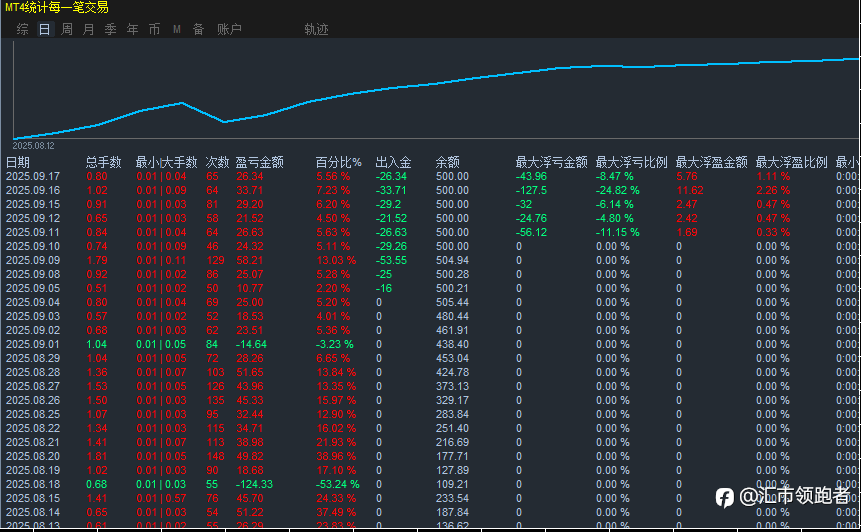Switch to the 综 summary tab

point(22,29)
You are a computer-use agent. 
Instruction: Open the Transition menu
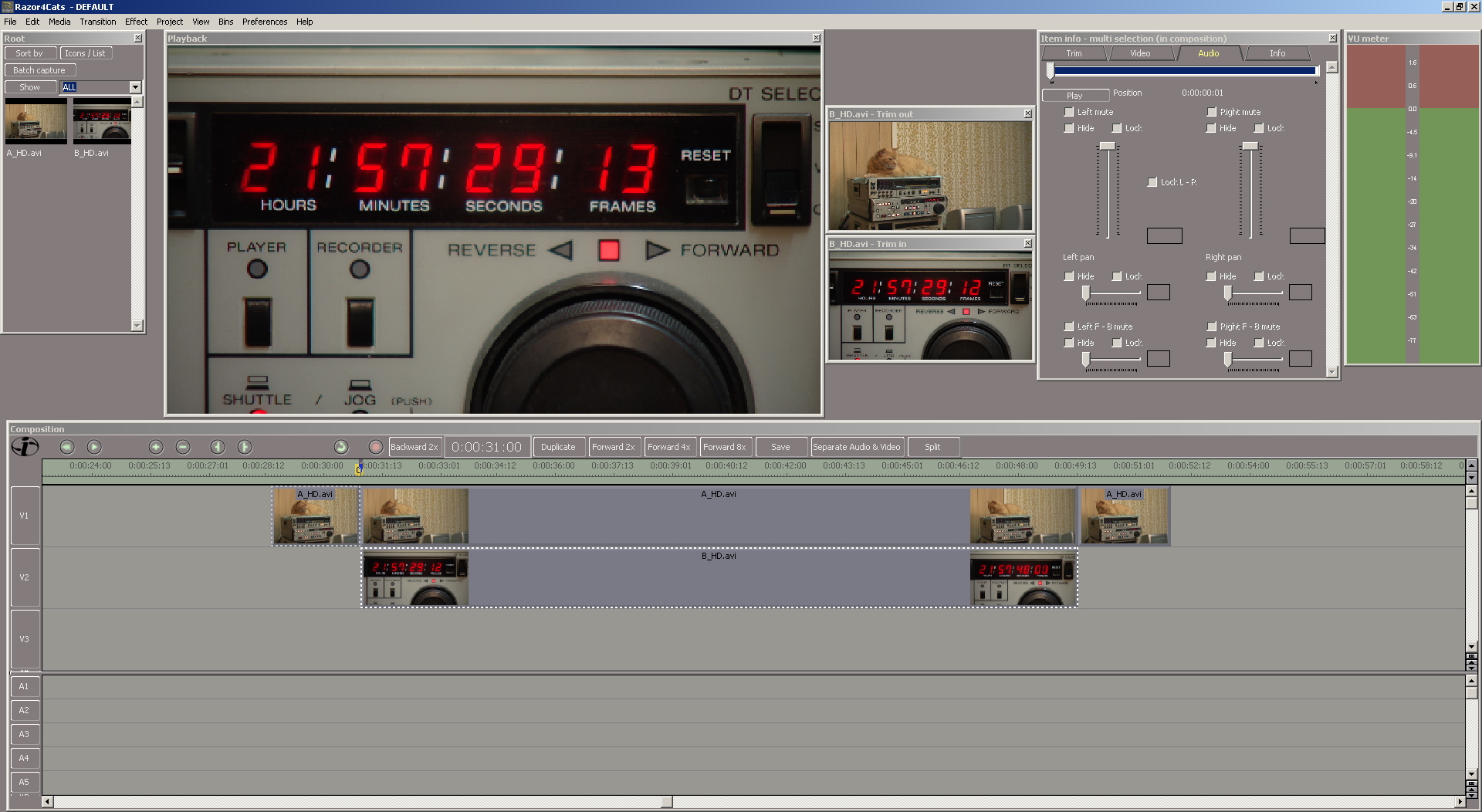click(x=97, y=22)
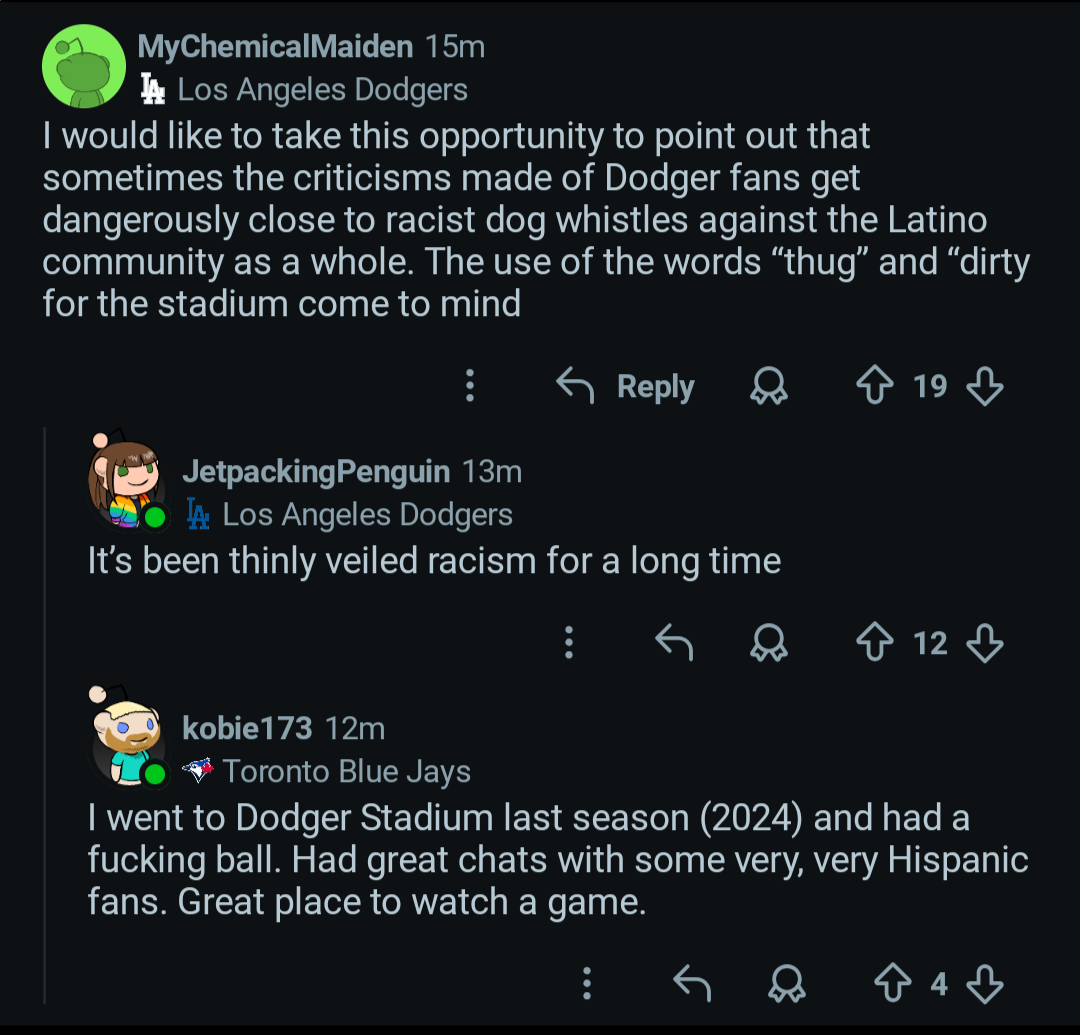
══════════
● Instructions for the task
Each line from the one containing "You are a computer-use agent." through the last line of the entries above is to be extracted exactly. Pictures are not part of the copy.

● Written answer
You are a computer-use agent. 
Instruction: Open the Transition menu
click(x=97, y=22)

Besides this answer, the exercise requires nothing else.